▸ **Aim of the exercise**: Will you output the entries below exactly, skipping every image they contain?
Records for the exercise START
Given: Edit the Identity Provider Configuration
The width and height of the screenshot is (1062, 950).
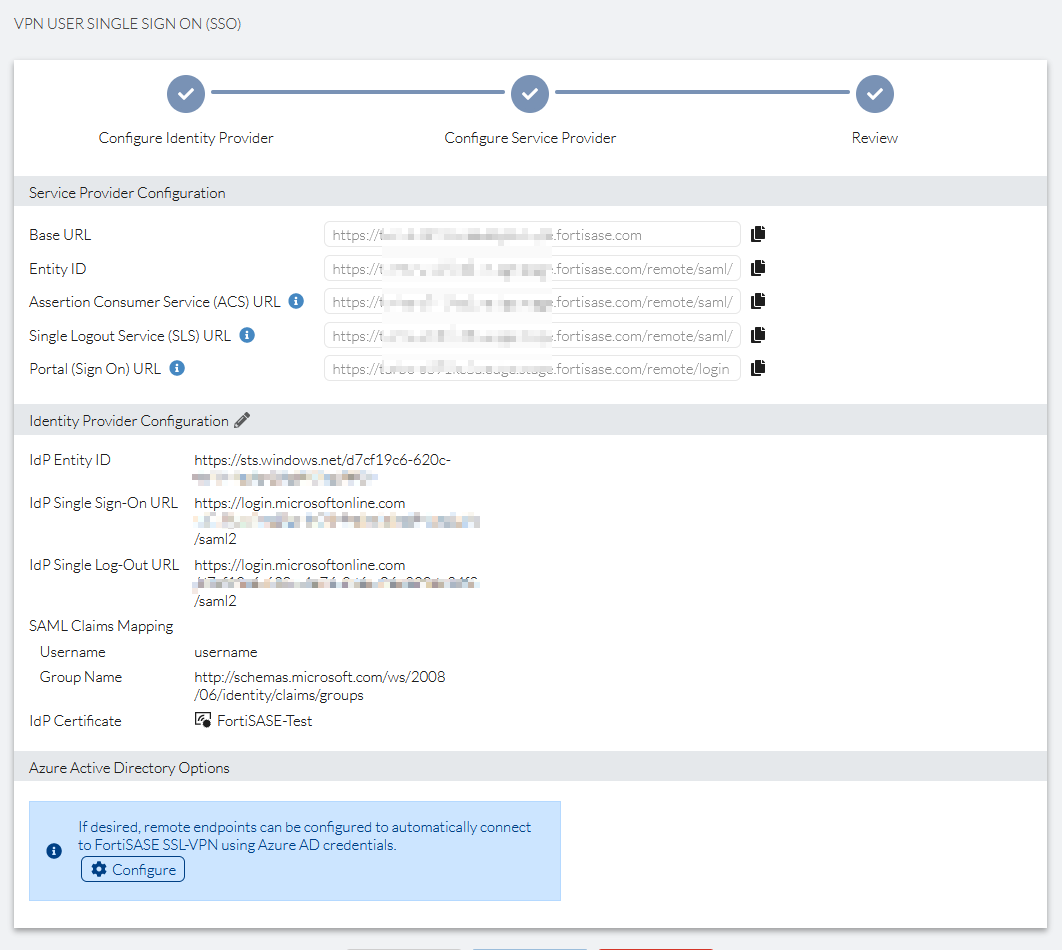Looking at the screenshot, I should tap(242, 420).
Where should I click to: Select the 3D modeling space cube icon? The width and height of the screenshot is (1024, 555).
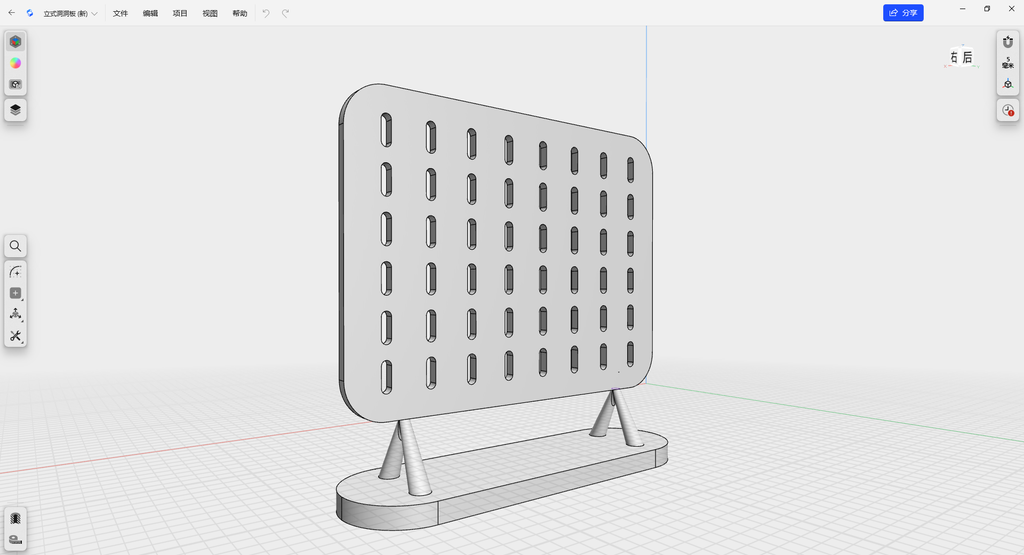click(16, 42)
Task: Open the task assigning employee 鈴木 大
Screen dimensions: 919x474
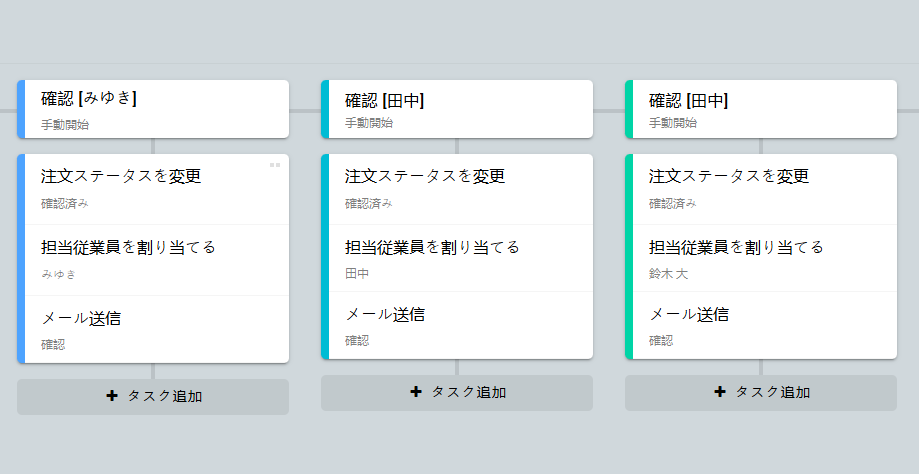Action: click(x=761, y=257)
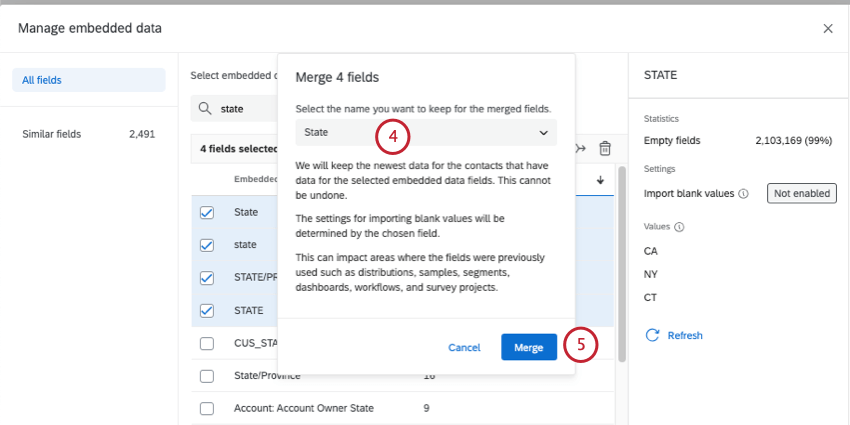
Records for the exercise END
▸ **Answer for this exercise**:
Given: Edit the Identity Provider Configuration
The width and height of the screenshot is (1062, 950).
Looking at the screenshot, I should tap(242, 420).
Where should I click to: Select the 3D modeling space cube icon? The width and height of the screenshot is (1024, 555).
click(16, 42)
Task: Open the task assigning employee 鈴木 大
Screen dimensions: 919x474
Action: click(x=761, y=257)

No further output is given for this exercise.